(Task): Skip any image you find and restate the rest of the data word for word.

*** Opening of Listed entries ***

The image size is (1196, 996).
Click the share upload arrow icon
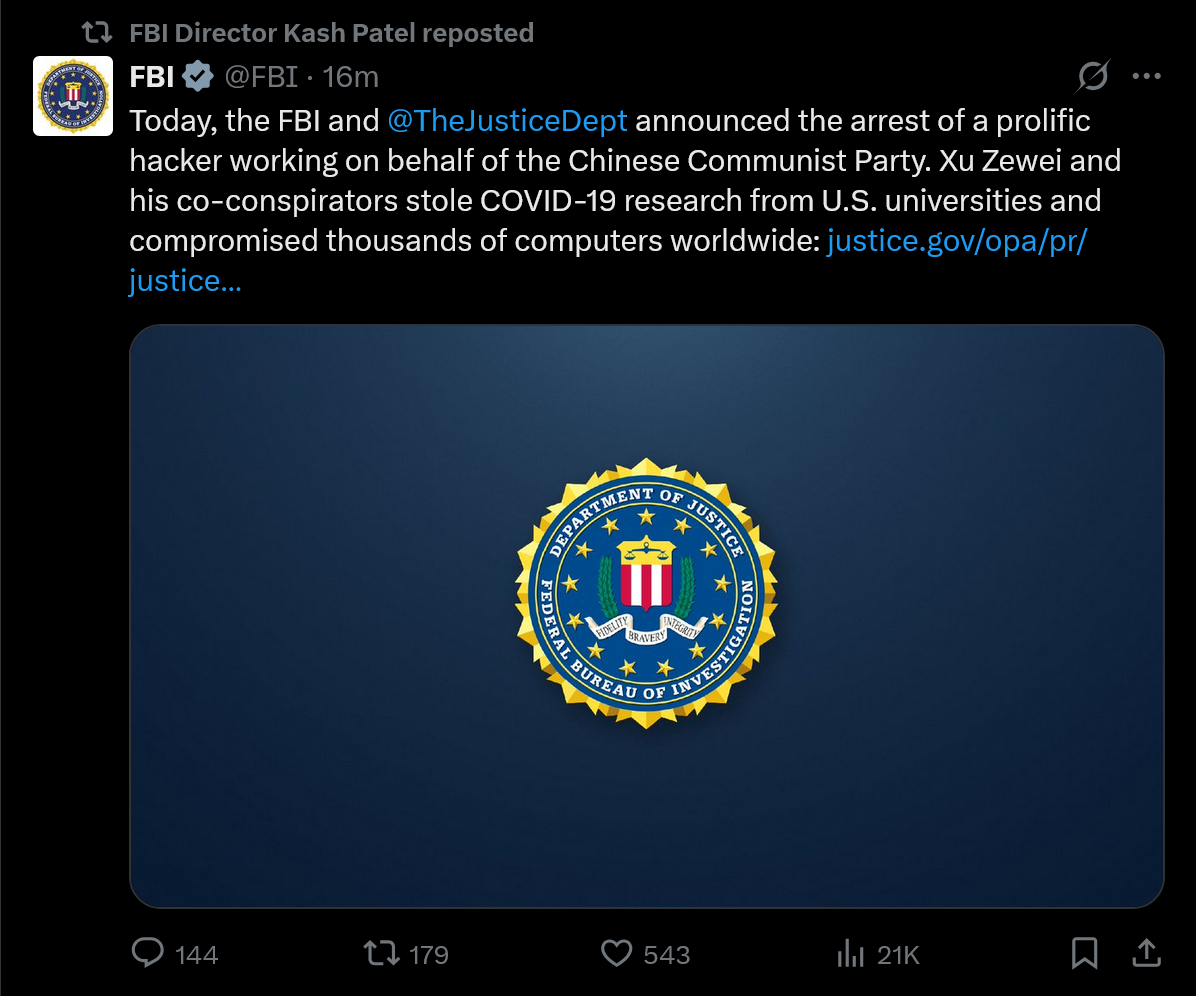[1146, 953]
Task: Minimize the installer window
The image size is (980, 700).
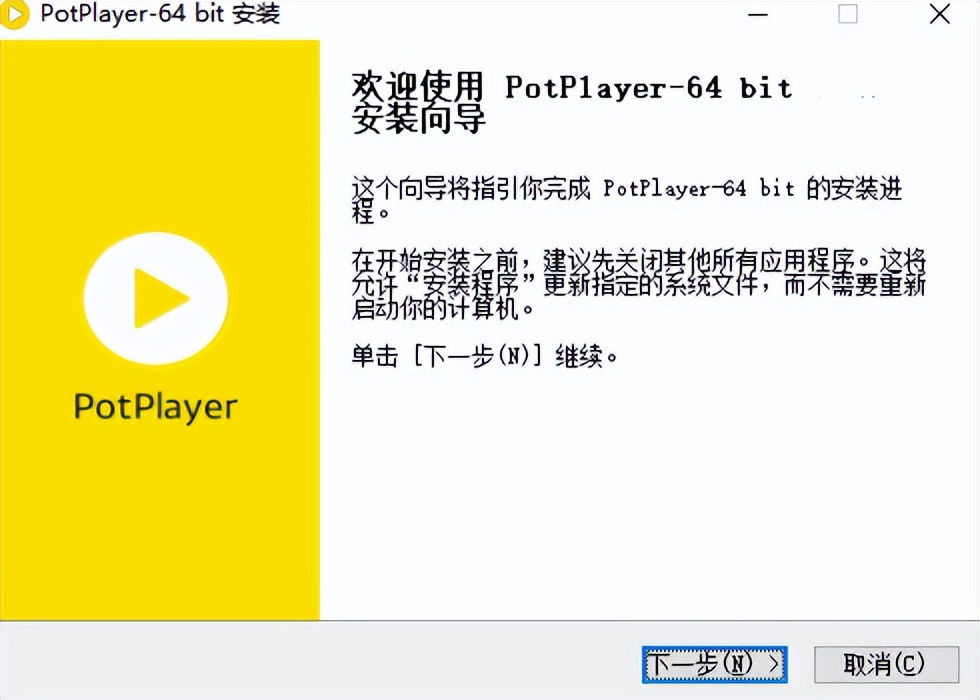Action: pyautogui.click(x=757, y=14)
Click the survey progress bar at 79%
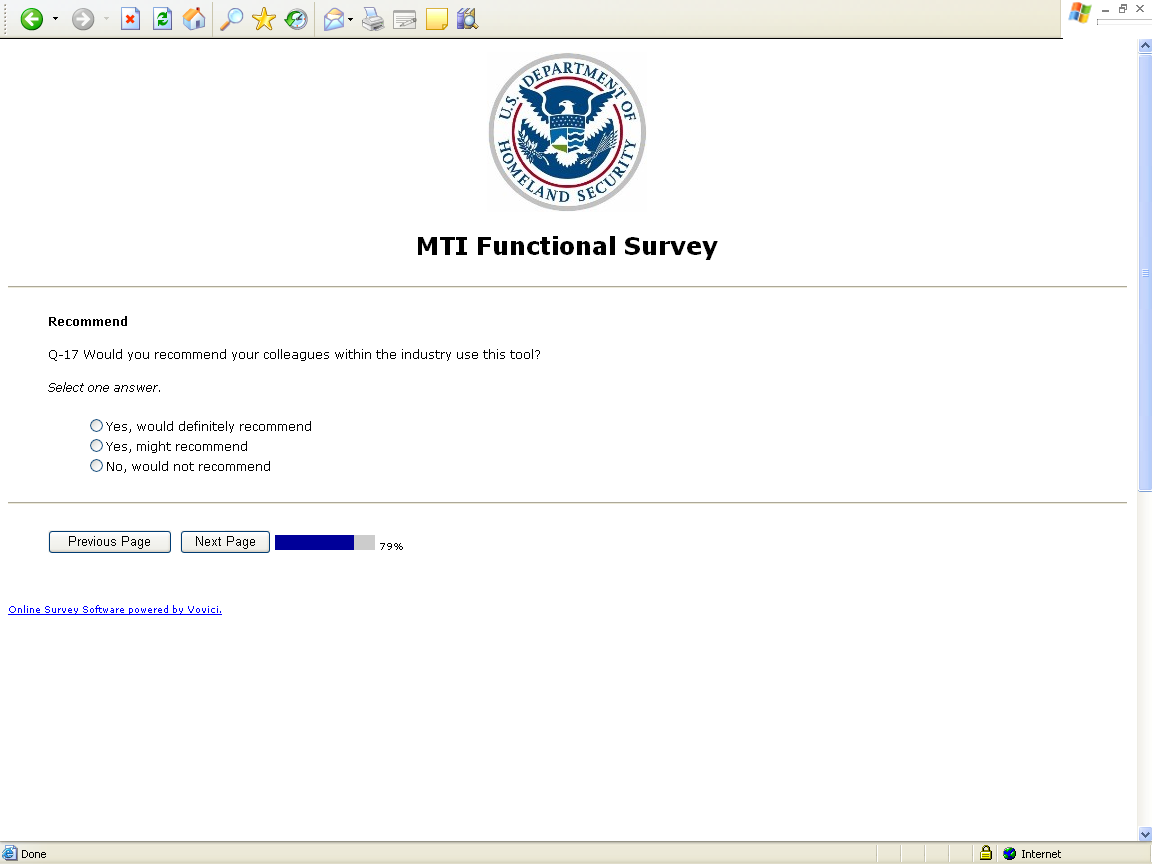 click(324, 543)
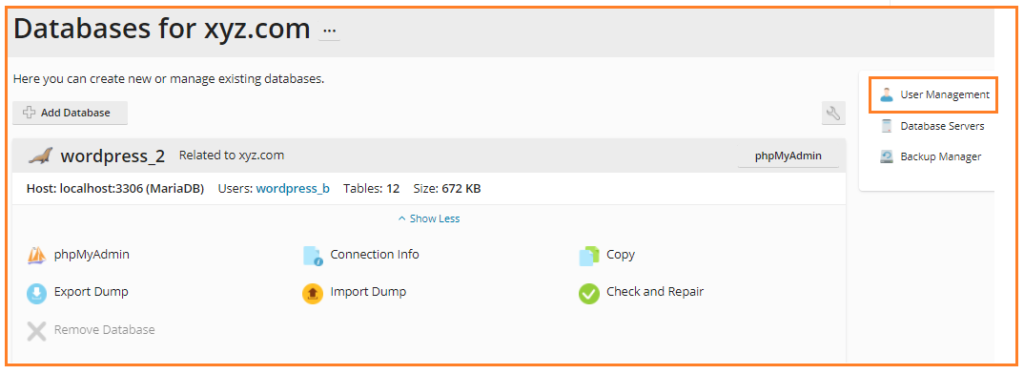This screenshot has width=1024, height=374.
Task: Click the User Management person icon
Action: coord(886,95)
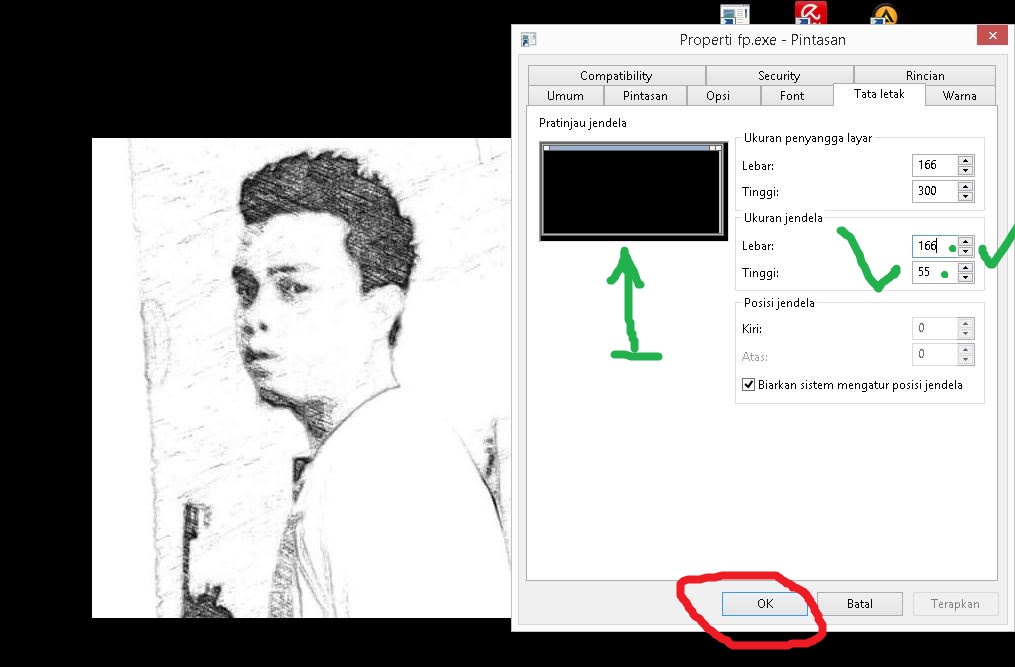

*** Close of Listed entries ***

(Written answer):
The image size is (1196, 996).
Click the share upload arrow icon
[1146, 953]
Task: Minimize the installer window
The image size is (980, 700).
Action: pyautogui.click(x=757, y=14)
Click the survey progress bar at 79%
 click(324, 543)
This screenshot has width=1024, height=374.
Task: Click the User Management person icon
Action: coord(886,95)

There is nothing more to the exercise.